II – Assim, importa dar-se resposta positiva – em termos de qualificação sobre ter ou não havido “locação de estabelecimento comercial” – mesmo quando nos termos e para os efeitos dessa transmissão do estabelecimento, a sociedade locatária unicamente passou a ter “à sua disposição para sua utilização um balcão frigorífico, mesas e cadeiras, máquina de café, copos e chávenas”.

III – A cessão de exploração pode recair sobre um estabelecimento de que nada ainda existe, como sobre um estabelecimento incompleto, que não está concluído, mas em via de formação bem como sobre um estabelecimento cuja exploração ainda se não tenha iniciado ou esteja interrompida.

                                                                       *

6 - DISPOSITIVO

Pelo exposto, decide-se a final, pela total improcedência da apelação, mantendo a sentença recorrida nos seus precisos termos.  

            Custas do recurso pelo Réu/recorrente.                                                                                                                               *

Coimbra, 27 de Abril de 2017

                                              

Luís Filipe Cravo ( Relator )

 Fernando Monteiro

António Carvalho Martins


[1] Relator: Des.

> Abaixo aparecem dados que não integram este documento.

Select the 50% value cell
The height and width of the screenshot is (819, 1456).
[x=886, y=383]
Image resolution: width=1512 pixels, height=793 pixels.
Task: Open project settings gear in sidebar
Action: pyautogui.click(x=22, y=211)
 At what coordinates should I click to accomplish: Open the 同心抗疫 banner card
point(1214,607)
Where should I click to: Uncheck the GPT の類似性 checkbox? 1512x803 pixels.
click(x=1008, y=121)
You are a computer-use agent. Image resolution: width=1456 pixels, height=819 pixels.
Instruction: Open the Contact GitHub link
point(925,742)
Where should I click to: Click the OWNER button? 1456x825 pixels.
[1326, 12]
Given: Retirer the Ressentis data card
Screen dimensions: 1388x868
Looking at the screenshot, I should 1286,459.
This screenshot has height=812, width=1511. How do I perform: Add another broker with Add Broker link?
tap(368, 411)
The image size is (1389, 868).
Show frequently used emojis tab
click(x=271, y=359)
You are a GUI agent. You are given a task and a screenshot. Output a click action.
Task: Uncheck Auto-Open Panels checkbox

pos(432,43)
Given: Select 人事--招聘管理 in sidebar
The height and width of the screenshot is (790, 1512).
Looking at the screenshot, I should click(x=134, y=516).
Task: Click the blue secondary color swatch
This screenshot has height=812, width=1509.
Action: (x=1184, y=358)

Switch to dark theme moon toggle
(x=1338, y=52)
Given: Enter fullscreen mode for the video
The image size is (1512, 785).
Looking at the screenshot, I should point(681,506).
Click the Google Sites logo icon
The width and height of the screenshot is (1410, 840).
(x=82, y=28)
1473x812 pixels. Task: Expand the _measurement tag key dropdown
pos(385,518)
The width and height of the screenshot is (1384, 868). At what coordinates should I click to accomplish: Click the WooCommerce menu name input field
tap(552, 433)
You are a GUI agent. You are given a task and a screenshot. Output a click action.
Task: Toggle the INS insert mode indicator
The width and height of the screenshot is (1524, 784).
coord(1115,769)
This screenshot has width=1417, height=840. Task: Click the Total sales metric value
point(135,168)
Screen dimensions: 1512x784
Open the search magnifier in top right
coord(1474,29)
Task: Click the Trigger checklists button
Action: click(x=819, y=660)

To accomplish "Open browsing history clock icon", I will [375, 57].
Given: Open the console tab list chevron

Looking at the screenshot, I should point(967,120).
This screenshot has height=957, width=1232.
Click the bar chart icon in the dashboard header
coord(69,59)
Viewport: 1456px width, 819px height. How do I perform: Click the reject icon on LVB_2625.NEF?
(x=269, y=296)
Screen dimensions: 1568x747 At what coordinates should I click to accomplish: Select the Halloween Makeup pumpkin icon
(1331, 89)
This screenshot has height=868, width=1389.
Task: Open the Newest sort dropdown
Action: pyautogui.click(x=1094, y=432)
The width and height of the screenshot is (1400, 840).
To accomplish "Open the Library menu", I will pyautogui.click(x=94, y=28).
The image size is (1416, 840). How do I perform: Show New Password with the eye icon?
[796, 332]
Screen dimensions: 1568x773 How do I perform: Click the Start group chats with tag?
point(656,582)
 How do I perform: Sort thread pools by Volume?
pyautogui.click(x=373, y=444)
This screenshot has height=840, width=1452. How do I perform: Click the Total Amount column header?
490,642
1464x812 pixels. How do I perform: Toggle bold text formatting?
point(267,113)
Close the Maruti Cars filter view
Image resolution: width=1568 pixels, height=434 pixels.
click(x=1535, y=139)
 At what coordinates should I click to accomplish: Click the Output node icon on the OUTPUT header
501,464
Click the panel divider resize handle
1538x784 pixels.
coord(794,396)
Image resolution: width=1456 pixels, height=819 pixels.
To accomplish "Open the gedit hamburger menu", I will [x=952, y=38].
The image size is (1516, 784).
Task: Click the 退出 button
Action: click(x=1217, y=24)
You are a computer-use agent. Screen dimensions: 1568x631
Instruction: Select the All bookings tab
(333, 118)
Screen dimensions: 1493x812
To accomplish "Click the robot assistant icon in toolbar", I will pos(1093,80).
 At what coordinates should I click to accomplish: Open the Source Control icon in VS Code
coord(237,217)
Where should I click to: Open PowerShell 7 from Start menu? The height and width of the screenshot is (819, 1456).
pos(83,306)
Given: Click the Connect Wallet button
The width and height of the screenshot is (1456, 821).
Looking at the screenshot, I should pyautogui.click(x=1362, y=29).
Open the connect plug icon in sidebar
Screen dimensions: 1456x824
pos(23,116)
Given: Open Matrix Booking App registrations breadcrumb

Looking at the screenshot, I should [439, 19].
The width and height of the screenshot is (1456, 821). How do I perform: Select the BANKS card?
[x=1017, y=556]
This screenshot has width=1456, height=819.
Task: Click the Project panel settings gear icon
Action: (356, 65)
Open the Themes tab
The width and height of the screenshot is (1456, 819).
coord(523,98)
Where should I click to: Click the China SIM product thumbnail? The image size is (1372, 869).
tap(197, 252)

Luís Cravo
  1º Adjunto: Des. Fernando Monteiro
  2º Adjunto: Des. Carvalho Martins

[2] Neste sentido, vide o acórdão do S.T.J. de 28/06/2007, proferido no proc. nº 07B1532, cujo texto integral pode ser acedido em www.dgsi.pt/jstj.
[3] Assim no acórdão do mesmo S.T.J. de 19/04/2012, proferido no proc. nº 5527/04.2TBLRA.C1.S1, igualmente acessível em www.dgsi.pt/jstj.